Document extract —
┏━━

2018-19 Daniel Pearl Memorial Lecture
This year's lecture features award-winning writer Bob Woodward, introduced by Los Angeles Mayor Eric Garcetti.
Thursday, April 4, 20195:30 PM
Korn Convocation Hall
UCLA Anderson School of Management
110 Westwood Plaza
Los Angeles, CA 90095
PODCAST
To listen to the podcast of the lecture, CLICK HERE.
ABOUT THE SPEAKER
BOB WOODWARD is an associate editor of The Washington Post, where he has worked since 1971. His work at the Post earned him two shared Pulitzer Prizes; one in 1973 for his coverage of the Watergate scandal with Carl Bernstein, and the other in 2003 for his work as the lead reporter for coverage of the 9/11 terrorist attacks.
Woodward has been a recipient of nearly every major American journalism award, including the Heywood Broun award (1972), the Worth Bingham Prize for Investigative Reporting (1972 and 1986), the Sigma Delta Chi Award (1973), the George Polk Award (1972), the William Allen White Medal (2000), and the Gerald R. Ford Prize for Reporting on the Presidency (2002).
In addition to his journalistic work, he has authored or coauthored 19 books, all of which have been national non-fiction bestsellers and thirteen of which have been #1 national bestsellers. He has published on nine of the most recent U.S. presidents, from Nixon, Ford, Carter, Reagan, George H.W. Bush, Clinton, George W. Bush, to Obama, and Trump. His book All the President's Men (1974) was named by TIME Magazine to its list of All-Time 100 Best Nonfiction Books, and his most recent book, Fear: Trump in the White House (2018), sold more than 1.1 million copies in its first week in the United States and broke the 94-year first-week sales record of its publisher Simon & Schuster.

┗━━

Information given —
┏━━

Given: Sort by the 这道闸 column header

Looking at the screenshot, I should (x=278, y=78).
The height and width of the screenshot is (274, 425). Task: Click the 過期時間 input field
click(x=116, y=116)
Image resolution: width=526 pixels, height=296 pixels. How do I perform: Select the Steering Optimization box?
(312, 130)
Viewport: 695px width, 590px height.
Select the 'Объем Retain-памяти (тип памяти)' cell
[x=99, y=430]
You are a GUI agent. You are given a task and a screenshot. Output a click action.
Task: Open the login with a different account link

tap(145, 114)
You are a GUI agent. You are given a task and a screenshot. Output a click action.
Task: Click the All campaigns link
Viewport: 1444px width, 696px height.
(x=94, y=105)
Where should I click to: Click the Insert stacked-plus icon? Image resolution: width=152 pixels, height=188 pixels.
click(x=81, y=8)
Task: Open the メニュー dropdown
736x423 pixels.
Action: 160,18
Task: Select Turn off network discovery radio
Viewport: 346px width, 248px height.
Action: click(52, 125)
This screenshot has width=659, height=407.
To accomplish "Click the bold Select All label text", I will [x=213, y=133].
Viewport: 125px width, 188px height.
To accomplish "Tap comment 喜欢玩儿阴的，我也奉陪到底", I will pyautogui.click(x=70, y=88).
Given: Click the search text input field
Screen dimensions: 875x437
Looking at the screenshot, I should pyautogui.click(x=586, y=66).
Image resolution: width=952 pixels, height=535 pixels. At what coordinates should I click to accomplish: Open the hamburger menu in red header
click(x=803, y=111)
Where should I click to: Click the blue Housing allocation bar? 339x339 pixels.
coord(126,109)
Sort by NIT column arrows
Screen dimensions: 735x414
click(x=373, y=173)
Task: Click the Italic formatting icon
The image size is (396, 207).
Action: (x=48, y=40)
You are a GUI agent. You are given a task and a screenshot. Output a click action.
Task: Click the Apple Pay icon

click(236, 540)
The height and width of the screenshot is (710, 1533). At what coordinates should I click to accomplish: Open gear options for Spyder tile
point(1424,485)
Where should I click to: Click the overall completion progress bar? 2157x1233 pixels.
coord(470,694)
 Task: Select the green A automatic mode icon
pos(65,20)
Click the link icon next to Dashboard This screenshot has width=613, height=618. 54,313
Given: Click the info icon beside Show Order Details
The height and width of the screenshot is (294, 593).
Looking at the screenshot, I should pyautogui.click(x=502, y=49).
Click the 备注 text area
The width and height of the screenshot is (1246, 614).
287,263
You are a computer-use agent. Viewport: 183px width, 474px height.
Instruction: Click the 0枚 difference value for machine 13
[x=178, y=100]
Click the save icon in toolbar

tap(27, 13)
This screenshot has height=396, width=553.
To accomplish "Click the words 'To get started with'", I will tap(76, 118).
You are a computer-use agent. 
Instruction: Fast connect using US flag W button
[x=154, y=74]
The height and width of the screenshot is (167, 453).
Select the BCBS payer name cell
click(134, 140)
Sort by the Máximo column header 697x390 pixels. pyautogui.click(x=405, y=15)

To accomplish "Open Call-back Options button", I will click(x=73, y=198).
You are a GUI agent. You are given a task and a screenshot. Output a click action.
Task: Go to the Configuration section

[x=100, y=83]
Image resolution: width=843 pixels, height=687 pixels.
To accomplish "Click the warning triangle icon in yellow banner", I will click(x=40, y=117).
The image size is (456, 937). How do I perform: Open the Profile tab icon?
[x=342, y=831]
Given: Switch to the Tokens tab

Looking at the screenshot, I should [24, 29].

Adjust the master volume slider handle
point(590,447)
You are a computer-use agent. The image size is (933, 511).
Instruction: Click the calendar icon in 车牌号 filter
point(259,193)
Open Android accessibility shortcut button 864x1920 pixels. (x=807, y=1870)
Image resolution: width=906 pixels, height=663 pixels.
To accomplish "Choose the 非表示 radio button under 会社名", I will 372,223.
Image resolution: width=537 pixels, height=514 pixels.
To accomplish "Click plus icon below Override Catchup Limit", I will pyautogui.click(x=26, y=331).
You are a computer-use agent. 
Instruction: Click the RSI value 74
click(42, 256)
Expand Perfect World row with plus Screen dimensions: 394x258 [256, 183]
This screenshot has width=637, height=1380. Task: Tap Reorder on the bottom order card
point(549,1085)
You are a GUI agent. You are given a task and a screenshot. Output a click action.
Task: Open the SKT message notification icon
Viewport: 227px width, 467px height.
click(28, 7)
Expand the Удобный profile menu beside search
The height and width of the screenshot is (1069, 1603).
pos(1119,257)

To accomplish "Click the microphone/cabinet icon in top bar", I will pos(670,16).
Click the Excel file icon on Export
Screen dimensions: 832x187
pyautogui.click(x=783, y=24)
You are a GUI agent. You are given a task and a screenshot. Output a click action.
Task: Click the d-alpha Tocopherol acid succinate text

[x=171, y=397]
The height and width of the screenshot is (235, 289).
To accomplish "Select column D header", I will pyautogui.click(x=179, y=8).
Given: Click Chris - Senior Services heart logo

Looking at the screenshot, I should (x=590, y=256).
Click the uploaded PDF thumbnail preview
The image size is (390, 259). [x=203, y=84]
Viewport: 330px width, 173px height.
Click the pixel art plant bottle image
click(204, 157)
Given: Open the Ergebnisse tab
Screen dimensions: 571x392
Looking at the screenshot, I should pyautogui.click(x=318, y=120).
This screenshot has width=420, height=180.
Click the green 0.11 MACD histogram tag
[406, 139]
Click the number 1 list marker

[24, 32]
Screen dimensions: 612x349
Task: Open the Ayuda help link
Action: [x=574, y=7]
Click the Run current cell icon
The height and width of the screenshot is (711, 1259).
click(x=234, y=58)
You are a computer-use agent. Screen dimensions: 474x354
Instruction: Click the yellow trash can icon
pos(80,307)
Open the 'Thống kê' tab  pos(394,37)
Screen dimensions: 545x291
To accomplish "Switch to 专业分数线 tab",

┗━━

Instructions to follow — According to the lecture page, in what year did Bob Woodward start working at The Washington Post?

Reply to the task — 1971